Post by Chosen_Jackal »

Quiet and relaxing day yesterday.
Red seemed happy and content with Saturday’s multiple orgasms and seemed to be in the mood for keeping it cooled off for Sunday.
I was of course off the rails with my hornyness, but I kept it under control.

We had some interesting, exciting, but also a bit concerning conversations this weekend.
We’ve talked and fantasized about threesomes or adding another person or couple to our sexlife in the past, but the conversations has never gone beyond loosely talking about during foreplay and such.
We talked a bit about this again this weekend while walking the dog together and the way Red talked about it this time made it sound like she’s thought about this without me. The way she talked about it was much more detailed and thought out.

I’m not gonna lie. It excited me a lot, but it also scared me.
I don’t want to deny her anything. After we started this journey I’ve felt myself becoming more and more submissive towards her and I really put her needs and wishes in front of my own.
To be fair, she made it sound like I was going to be able to play with someone else also, but how will this work with me in chastity? What can I offer someone who doesn’t have control of my key?
And I should also mention that I was equally active in bringing this topic up as her, so it isn’t like she brought it up out of nowhere.
I’m honestly unsure what I think about this and what I want.
Then again, it’s her wishes that really matters.

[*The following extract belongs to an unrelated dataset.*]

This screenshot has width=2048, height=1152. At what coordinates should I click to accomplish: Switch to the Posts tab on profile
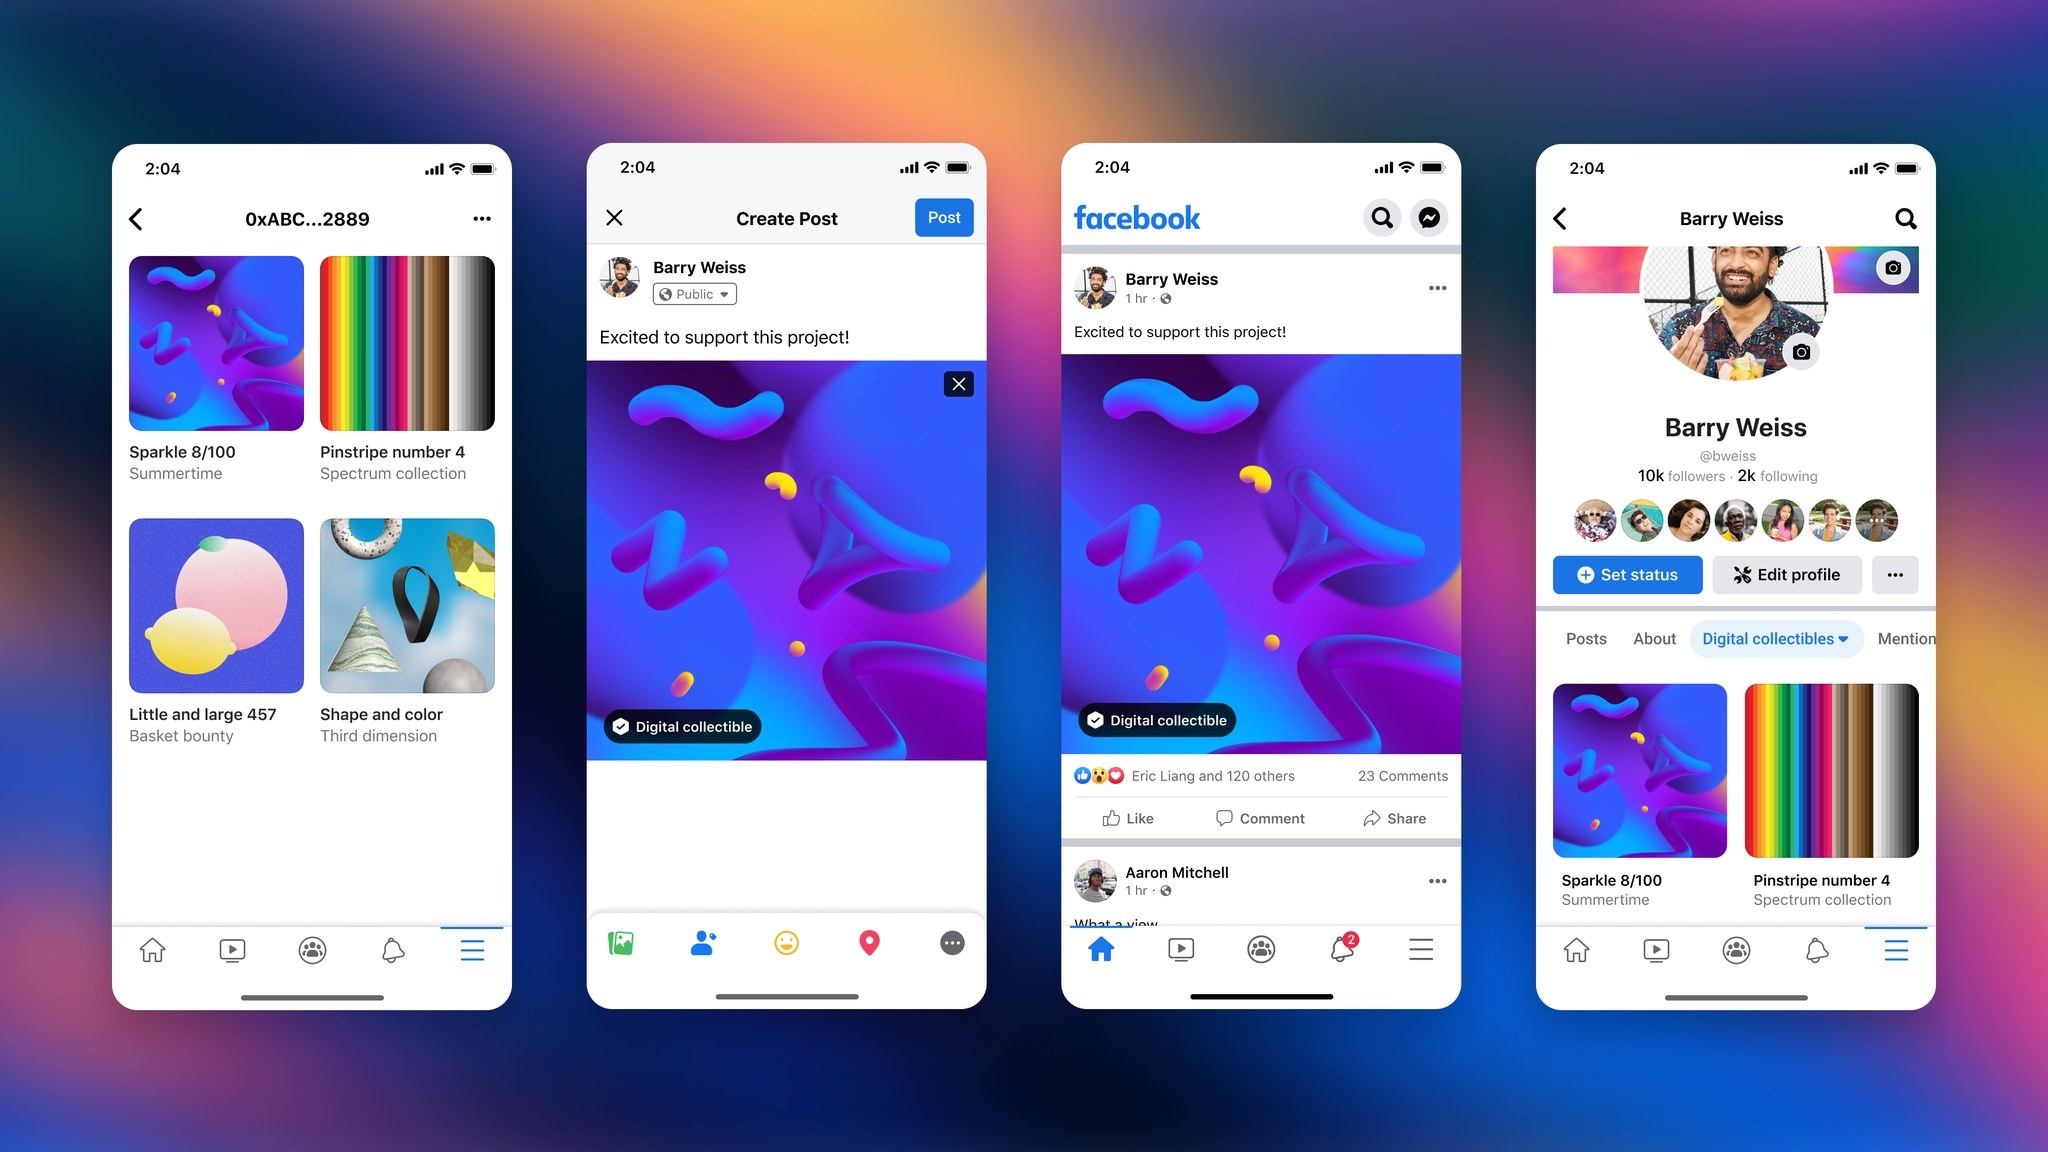pos(1587,639)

She did reassure me last night though. She told me that with my recent turn towards being more submissive and eager to please her, it becomes her responsibility to have one foot on the brake pedal and make sure we don’t advance too quickly into territory we can’t come back from unmarked.
I was happy to hear her say this.

I also learnt a valuable lesson yesterday.
Red asked me if I needed to be unlocked for a proper wash.
I said that would probably be a good idea.
Now my monkey brain got excited and got ahead of itself.
Last time she asked if I needed a supervised shower she gave me an edging session that felt amazing, so I got hopeful that another was in store for me.
Well, when the time for my shower came I diligently cleaned myself and the cage, and immediately after that was done she told me to lock back up.
That’ll teach me not to expect anything from her.
She continued to tell me in simple terms that I shouldn’t expect to be unlocked for anything in the near future.
Last time I was locked it was for eight days.
She told me, lovingly but also with a hint of a condescending tone, that next Tuesday would mark another eight days and that would be far too short. She continued to say that it would probably be best to wait until the 14th, the day before I go into surgery so I had a pleasant experience to remember.
So that means 18 days if we count the accidental orgasm I had last Monday.

I’m excited and a little concerned if she’s planning on increasing my time locked each time.
I’m locked and kept by Redraven, my life partner, soulmate and loving key holder. When life is hard, she’s keeps me feeling loved.